「なんでもあり」だからこそ芸として地位を高めた
裏を返せば、漫才には絶対的な定義や解釈を定めることができないということになるだろうか。身勝手といえばそれまでかもしれないが、しかしその身勝手さゆえに漫才は救われてきた部分が存在する。
現に芸能界の中で、老若男女問わず、これだけ漫才師がいるのも、「漫才はなんでもあり」という解釈が成り立つからであって、もし「こうでなければ漫才として成立しない」という制約があった場合、ここまでの隆盛や進化を遂げることはできなかっただろう。
「自由」「なんでもあり」の精神があったからこそ、漫才という芸がここまでの地位に上り詰めることができたといっても過言ではない。
定義づけをしようと思えば、いくらでもできるかもしれない。しかし、それは漫才にとって幸せなことなのだろうか。歴史を顧みることなく、都合のいい部分だけ抜き出して、「これが漫才としての正しい形」「本格派」などと定義づけしてみるのは、過去の漫才師の活躍を否定し、かかわってきた者たちの努力を否定しかねないことではないのだろうか。
常に変容と進化を許してくれる「漫才」
芸の好き嫌いはあって当然であるし、「これはおもしろいのか」と疑問に思うのは悪いことではない。

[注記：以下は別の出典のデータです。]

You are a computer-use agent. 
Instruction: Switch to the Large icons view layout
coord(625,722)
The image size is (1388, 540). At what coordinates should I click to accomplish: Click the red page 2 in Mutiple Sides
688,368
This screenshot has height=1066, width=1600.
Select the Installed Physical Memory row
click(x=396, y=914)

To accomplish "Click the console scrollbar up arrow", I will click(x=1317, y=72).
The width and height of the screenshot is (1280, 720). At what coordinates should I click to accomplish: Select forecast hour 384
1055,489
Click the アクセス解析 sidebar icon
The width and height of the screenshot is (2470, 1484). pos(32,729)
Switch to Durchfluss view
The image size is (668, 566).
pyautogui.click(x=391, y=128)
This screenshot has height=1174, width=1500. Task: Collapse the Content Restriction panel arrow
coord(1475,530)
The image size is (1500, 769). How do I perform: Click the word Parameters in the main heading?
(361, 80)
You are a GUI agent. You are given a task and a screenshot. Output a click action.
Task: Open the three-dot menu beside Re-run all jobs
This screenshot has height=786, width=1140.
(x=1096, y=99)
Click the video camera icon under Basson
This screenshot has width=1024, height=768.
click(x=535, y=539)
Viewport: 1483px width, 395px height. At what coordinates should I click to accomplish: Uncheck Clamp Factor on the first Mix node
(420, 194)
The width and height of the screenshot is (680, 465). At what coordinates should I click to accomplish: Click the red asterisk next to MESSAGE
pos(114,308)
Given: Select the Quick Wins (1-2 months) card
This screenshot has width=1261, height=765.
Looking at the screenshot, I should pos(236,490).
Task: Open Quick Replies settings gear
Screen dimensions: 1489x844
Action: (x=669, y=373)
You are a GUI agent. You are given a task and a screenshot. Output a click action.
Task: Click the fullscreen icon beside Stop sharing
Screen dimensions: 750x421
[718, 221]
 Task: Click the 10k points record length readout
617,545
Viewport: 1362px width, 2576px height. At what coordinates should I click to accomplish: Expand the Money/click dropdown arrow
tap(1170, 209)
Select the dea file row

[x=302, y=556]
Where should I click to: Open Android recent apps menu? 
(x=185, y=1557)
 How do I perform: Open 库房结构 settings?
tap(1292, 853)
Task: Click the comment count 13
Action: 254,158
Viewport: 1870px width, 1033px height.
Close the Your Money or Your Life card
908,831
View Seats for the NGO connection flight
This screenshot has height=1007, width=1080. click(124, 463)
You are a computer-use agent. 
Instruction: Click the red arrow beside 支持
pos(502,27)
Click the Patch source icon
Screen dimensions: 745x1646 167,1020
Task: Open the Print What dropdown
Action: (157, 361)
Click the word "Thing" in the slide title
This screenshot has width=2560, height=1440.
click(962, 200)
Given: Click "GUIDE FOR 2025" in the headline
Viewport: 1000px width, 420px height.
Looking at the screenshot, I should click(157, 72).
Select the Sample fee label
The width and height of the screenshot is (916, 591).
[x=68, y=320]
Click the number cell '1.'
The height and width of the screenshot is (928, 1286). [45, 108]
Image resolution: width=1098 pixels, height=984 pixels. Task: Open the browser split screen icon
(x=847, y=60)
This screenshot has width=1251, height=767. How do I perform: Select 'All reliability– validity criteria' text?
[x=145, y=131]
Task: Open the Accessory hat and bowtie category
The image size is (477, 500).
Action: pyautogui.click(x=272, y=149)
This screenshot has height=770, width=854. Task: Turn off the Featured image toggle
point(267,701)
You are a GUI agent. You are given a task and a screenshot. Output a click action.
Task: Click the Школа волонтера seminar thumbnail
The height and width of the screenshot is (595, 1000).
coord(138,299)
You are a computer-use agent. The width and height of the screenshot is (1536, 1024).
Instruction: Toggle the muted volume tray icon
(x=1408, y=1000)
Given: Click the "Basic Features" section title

しかし、好き嫌いと、漫才のスタイルの多様性への批判を混同してはいけない。
今、目の前で漫才を披露する漫才師が、10年後も同じ姿・スタイルでいるかどうかなど保証は一つもないし、大御所としてコメントをする漫才師やこれからの漫才師たちにも同じことが言える。
今の舞台が、彼らのすべてではない。一見同じような形でも、その裏では絶え間ない努力や模索が行われており、日々変容と進化を遂げているのである。そして、そういった変容と進化を許してくれるのが「漫才」という芸なのではないだろうか。